Next day, being Sunday, no work was done, and the next day, being Christmas, Miles, who remembered what a time of merrymaking that was at home, thought he must idle again. But here on Christmas, from sunrise to sunset, it was all stern work. "We stain this virgin soil with no Popish holydays," Master Hopkins said grimly, and, though the rest did not exult in words, they labored with double fervor to show they did no honor to the day.

Miles had his part to do on shore that Christmas and in the days that followed, though it was a different part from that he had hoped to have. When he talked to his mother and Dolly of building cottages, he had fancied that perhaps he would be allowed to sit high up on a ridgepole and drive nails. He knew he would enjoy doing that, but in practice he was set less pleasant tasks: he ran errands, not only for his father, but for every man who chose to send him; he fetched water up the steep bluff from the spring to the workers; and he carried firewood from where the choppers labored upon the bluff to where the first house was building.

On occasion he even tended the fire and saw that the porridge did not burn, and more than once was sent to carry a portion of the food to the men who, unable to rise and get their rations, lay ill in the half-built log cabins. The numbers of these sick ever multiplied, for the close quarters and bad food aboard the Mayflower had caused a fever to break out among her passengers, and the exposure to which the men and boys often recklessly subjected themselves increased the roll of the ailing, and, at last, of the dying.

Miles was sorry, of course, for the men and women who sickened and died, but it was a sorrow that did not go deep enough to prevent his enjoying the open-air life, and the moments of play that he snatched from his work. For death had not come near any that he loved; Dolly and Jack Cooke had been ill, but they were getting better, and none of his other near acquaintances had been touched. To be sure, he himself went sneezing with a great cold, but it meant nothing, any more than did his father's cough; he did not worry for it the half as much as he fretted at the dull routine labors to which he was set.

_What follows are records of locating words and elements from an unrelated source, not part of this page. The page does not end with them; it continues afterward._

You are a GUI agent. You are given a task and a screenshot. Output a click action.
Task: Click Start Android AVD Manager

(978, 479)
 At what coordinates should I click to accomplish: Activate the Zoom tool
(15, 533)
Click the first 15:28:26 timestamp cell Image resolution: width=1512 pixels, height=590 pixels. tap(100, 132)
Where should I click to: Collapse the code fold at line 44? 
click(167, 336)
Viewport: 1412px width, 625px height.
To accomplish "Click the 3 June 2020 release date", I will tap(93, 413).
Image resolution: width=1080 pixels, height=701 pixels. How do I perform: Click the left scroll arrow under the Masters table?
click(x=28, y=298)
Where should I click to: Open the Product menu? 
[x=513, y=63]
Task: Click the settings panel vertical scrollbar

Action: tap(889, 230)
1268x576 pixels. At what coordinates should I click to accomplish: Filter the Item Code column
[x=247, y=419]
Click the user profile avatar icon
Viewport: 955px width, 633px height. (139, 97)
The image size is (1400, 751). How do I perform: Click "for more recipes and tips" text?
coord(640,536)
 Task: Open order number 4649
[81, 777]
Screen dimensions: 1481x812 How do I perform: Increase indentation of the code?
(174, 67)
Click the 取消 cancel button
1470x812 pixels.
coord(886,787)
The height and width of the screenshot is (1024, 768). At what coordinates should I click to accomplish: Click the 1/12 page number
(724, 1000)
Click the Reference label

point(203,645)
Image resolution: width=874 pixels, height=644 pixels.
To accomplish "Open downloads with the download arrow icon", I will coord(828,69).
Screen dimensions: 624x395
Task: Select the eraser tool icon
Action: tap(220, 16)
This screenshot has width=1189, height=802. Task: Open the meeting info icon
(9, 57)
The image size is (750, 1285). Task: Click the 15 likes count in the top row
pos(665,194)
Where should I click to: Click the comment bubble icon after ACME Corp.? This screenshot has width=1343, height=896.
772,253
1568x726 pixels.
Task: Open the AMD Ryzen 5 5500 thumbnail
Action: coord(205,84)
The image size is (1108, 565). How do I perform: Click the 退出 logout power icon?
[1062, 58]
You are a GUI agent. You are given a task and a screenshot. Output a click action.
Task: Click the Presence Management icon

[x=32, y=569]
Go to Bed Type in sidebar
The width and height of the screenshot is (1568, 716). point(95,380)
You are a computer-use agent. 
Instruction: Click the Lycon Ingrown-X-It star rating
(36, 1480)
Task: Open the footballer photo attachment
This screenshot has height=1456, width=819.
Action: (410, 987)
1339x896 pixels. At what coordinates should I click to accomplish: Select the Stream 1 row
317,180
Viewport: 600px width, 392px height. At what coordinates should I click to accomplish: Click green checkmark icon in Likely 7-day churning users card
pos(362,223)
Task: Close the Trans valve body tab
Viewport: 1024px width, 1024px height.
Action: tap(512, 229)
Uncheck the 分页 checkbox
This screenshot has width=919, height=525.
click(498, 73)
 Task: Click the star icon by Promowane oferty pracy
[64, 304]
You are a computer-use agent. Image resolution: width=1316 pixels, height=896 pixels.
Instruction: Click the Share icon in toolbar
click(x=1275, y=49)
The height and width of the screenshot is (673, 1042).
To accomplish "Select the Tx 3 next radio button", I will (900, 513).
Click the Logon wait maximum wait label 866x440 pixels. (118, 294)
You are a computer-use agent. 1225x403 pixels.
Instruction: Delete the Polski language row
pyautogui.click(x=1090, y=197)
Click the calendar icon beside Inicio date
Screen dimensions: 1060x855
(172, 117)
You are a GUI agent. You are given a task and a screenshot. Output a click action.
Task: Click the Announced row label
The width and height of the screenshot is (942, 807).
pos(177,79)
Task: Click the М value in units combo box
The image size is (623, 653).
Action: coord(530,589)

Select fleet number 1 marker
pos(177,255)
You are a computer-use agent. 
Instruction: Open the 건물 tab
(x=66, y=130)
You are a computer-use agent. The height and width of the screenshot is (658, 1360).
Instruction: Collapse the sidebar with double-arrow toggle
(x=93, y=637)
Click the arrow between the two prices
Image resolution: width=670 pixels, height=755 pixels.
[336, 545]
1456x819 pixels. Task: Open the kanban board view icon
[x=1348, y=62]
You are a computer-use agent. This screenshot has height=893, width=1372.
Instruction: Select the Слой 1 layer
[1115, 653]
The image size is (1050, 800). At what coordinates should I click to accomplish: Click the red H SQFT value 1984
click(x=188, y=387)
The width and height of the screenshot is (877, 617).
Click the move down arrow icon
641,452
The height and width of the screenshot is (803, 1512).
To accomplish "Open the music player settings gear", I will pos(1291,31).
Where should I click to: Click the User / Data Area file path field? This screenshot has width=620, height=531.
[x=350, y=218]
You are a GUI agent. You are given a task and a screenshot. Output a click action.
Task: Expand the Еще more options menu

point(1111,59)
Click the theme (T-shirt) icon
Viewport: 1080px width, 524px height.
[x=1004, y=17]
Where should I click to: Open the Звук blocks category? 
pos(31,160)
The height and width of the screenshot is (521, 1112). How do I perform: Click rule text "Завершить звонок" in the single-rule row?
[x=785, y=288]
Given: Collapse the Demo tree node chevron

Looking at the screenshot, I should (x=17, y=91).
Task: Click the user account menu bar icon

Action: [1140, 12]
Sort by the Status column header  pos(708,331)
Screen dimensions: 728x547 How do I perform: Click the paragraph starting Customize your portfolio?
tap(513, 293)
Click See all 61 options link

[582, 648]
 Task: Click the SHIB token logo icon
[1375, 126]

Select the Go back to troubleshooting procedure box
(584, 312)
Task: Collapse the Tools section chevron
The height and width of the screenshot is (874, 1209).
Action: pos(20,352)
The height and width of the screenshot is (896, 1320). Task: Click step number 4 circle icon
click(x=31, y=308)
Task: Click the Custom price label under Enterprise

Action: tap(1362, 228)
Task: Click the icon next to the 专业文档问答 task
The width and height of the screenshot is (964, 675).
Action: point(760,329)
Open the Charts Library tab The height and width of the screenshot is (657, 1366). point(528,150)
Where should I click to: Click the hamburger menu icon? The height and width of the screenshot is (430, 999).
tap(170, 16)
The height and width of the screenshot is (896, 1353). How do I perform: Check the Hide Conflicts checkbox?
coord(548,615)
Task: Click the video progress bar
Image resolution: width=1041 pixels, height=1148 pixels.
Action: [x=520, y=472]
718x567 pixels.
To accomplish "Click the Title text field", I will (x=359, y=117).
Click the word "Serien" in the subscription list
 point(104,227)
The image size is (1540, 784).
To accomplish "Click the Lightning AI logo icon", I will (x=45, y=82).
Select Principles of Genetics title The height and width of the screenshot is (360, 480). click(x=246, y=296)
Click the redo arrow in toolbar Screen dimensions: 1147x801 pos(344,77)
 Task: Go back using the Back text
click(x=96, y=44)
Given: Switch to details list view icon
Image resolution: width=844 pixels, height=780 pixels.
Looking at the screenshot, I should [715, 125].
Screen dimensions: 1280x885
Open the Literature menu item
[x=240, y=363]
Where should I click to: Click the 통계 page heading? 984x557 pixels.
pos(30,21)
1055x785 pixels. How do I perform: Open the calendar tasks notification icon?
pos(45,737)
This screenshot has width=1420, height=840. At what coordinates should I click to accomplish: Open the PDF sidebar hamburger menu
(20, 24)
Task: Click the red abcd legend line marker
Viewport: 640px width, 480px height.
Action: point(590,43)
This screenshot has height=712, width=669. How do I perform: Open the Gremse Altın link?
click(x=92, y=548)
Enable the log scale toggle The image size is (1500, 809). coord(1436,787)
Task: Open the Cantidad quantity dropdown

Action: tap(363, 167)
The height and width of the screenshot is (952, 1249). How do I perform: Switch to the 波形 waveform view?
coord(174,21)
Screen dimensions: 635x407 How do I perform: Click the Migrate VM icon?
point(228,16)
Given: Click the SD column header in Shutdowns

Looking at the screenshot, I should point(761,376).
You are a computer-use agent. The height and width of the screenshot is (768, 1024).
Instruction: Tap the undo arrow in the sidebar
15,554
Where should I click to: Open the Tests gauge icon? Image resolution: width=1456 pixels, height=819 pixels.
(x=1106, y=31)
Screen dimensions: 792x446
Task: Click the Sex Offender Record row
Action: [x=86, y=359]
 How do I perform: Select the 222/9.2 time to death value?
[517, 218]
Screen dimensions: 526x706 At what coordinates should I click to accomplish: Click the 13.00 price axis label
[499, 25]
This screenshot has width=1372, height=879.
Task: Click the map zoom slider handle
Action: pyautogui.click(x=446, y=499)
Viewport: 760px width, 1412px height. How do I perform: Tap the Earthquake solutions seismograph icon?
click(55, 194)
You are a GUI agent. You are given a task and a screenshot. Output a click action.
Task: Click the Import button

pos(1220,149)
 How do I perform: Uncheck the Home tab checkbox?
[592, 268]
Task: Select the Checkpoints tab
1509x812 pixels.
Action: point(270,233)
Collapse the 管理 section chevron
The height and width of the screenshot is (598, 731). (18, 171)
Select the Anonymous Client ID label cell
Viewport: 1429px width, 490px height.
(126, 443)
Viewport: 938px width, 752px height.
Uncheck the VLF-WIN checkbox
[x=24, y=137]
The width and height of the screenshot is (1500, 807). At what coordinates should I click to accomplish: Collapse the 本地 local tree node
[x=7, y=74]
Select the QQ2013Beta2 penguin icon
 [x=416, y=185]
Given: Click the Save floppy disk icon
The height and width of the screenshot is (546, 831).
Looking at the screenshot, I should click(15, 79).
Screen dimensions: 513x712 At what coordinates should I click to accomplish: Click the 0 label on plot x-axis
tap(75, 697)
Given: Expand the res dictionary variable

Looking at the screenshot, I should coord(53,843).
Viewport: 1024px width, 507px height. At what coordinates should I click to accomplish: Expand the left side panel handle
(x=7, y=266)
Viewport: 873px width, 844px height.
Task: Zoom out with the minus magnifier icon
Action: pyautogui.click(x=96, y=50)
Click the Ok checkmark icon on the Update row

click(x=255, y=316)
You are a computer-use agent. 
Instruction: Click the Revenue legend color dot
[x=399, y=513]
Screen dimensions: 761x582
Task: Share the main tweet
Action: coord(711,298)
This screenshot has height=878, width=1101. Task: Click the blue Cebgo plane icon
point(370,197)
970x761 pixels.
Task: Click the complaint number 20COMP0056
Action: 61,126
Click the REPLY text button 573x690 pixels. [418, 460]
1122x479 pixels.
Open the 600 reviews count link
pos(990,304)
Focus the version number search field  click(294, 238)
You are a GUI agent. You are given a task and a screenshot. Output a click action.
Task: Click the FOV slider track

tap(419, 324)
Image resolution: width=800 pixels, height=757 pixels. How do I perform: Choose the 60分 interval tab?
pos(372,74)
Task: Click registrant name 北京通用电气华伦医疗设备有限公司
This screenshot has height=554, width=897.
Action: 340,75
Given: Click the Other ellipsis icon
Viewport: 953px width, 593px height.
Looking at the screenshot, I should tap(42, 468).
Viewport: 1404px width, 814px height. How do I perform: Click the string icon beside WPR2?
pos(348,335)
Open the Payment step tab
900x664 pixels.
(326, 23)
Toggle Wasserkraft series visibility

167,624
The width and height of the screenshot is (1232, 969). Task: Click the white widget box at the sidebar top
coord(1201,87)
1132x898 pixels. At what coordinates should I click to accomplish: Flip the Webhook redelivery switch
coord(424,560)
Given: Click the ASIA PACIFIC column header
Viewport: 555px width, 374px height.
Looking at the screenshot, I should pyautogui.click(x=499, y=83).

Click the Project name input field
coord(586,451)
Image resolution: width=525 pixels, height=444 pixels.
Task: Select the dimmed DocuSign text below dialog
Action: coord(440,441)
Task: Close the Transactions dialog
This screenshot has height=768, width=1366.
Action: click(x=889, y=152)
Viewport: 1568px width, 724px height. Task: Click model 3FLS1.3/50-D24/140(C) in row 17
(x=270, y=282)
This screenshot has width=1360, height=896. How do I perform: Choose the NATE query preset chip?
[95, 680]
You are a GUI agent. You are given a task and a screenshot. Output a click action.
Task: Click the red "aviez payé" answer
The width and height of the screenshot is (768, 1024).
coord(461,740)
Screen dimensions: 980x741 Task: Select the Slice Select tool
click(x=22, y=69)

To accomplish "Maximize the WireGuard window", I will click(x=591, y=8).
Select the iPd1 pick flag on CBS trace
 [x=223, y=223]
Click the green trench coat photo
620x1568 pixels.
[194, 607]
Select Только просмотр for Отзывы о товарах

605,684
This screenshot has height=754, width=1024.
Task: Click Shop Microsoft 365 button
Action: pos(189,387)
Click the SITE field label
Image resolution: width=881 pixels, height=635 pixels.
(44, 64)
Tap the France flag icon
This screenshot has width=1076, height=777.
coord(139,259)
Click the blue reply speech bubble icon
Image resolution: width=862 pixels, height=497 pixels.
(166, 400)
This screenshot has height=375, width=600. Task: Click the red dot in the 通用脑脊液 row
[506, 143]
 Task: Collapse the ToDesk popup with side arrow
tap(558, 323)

One day in January he had a hand in more exciting work, for Ned Lister and Giles Hopkins, who were going to cut swamp grass for thatch, invited him to come with them, and Ned even let him carry his sharp sickle. Ned himself turned all his effort to bearing a fowling piece, with the use of which, after the grass was cut, he had been bribed to the afternoon's labor, for he was afflicted with a hard cough that racked him most piteously when he was set to any work but hunting.

So soon as they reached the piece of marshy ground in the deep hollow behind the first range of hills, where grew the grass they sought, one of those coughing fits laid hold on Ned. He really wasn't fit to work, he said, but, when Miles volunteered to do the task for him, he found energy to direct the boy's clumsy attempts with the sickle.

Two bundles of grass the workers were expected to bring home, and Giles cut his, slowly and soberly, while Ned dallied with Miles, till he saw his companion had nearly gathered his share. Then Lister snatched the sickle from Miles, and, finishing the work in a surprisingly short time for a sick man, caught up his piece with the exclamation, "Now we'll go fowling."

Leaving the sickles and the bundles of grass where they lay, the three picked a path round the verge of the marsh and climbed westward over the hills. Last of all Miles trotted along bravely, very proud that he was one of the company, and full of interest at passing so far inland. But on the top of the second long hill, Giles suddenly cried out: "Look yonder. Is not that smoke?"

Against the dull sky to the west Miles saw a little fine curl of gray, and the question was on his tongue's end, when Ned Lister anticipated it: "No, it can be none of our people so far from the shore. Savages, maybe. Say we go down and see."

Shouldering his fowling piece, he set out jauntily, and the two boys came stoutly after. They scrambled down a rough hillslope and through another level piece, all open and stubbly, westward still, where the smoke rose. "This land has been cleared; 'tis true Indian ground here," Ned spoke suddenly, and halted.